Two friends have decided they need a break. They have been enjoying a snack together at a designated table, and as they finish, they take their dishes to the sink and wash them in a prepared soapy bin of water. After a quick rinse they leave them in the rack to dry.
The classroom is not silent by any means. There is a gentle hum, with most working quietly. They all seem engaged in whatever they are doing – even the very youngest students. One small child is seen wandering around the room. They aren’t working, but they aren’t disturbing the work of anyone else, either. This goes on for about ten minutes or so, at which point they select a material from the shelf and get started. They were able to move around and take the time they needed to transition, and they were trusted to make their own decisions.
transition to midday
As the clock nears noon, the work cycle draws to a close. Children enrolled in a half-day program put their materials carefully on the shelves and get ready to head home.

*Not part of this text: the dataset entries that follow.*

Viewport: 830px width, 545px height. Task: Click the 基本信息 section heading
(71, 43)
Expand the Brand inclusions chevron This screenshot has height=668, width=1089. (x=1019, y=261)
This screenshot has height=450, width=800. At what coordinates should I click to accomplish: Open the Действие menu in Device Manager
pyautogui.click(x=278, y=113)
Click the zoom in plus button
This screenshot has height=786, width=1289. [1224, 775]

As for the others, the next hour or so is generally spent eating and spending time outdoors. At lunch, the children sit together at tables and unpack their meals onto small cloth placemats. There is laughter, sweet conversation, and a chance to refuel after the hard work of the morning.

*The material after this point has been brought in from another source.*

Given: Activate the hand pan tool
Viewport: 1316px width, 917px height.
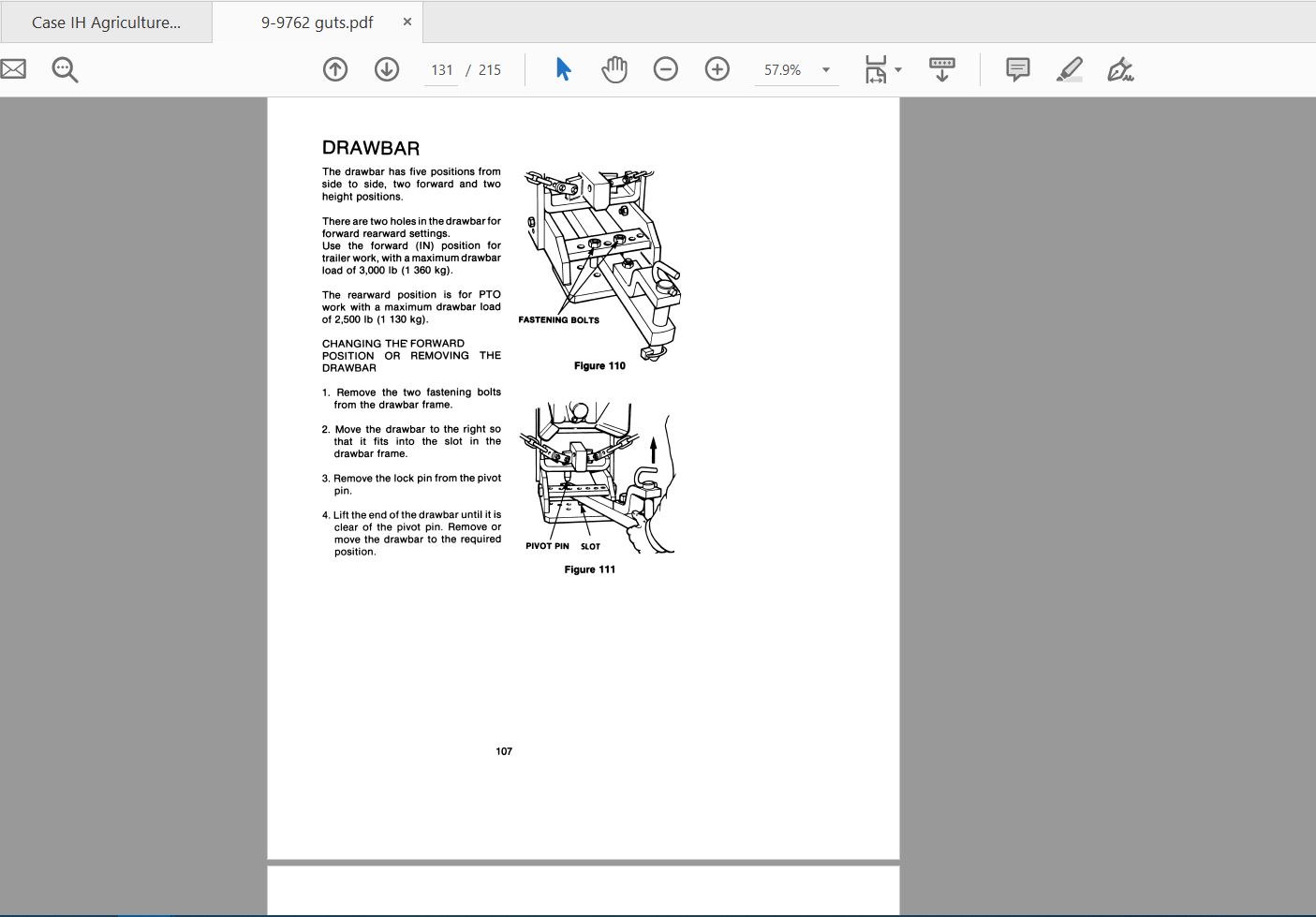Looking at the screenshot, I should pyautogui.click(x=614, y=69).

With some guidance and reminders, the children clean up their own space, wash the table, and sweep the floor beneath.
Outside, the children become lost in a different type of play. They run, skip, and balance. They navigate social situations. They are mostly independent, but there is always an adult nearby in case help is needed with a scraped knee or solving a misunderstanding with friends.
For the youngest children, the early afternoon is the perfect time to rest. Whether they fall asleep for a nap or just lie quietly with a book, the time is set aside for them to do so. Lights are dimmed, and each child curls up with a favorite stuffed animal.
Meanwhile, in the classroom, older children are back to work. When they first enter, they gather on the rug, seated and anxiously awaiting their teacher to join them with a book. They listen, enchanted, to a story read aloud. After several chapters, the teacher marks the page with a bookmark, and the group disperses.
One small group gathers supplies and meets back on the rug for a lesson about vertebrates and invertebrates. They look at their class guinea pig and imagine his backbone lying just beneath the skin. Then they sort photos or different animals, deciding which have spines, and which do not.
At various tables, other children have taken out their journals and are writing (or drawing) stories. They put great care into their work, and flip back through the pages occasionally to look at old entries.
After a bit, the younger children filter back into the classroom from their rest time and find their own way into the work. This continues until it is time to go.
farewell to the children & preparation for tomorrow
A gentle bell chimes in the room, signaling to the children that it is time to clean up. Work mats are rolled, materials are placed on shelves. Some children can be seen sweeping, while others feed a few bits of lettuce to the guinea pig. One little boy waters a small plant in the corner, while a girl spends some time lining up drinking glasses in a neat and orderly row on the counter.
One by one the children file into the hallway to gather their things. They head outside and wave a happy goodbye to their friends and teacher as they climb into the car to go home for the day.
Once the last child has skipped off, the guide returns to the classroom. The children have made great progress this year in cleaning up, so after tidying a few areas she can focus on planning for the next day. Shelves straightened, crayons returned to their proper place, and a single forgotten pretzel placed in the compost bin, and the room is restored.
Another great day, full of joyful learning.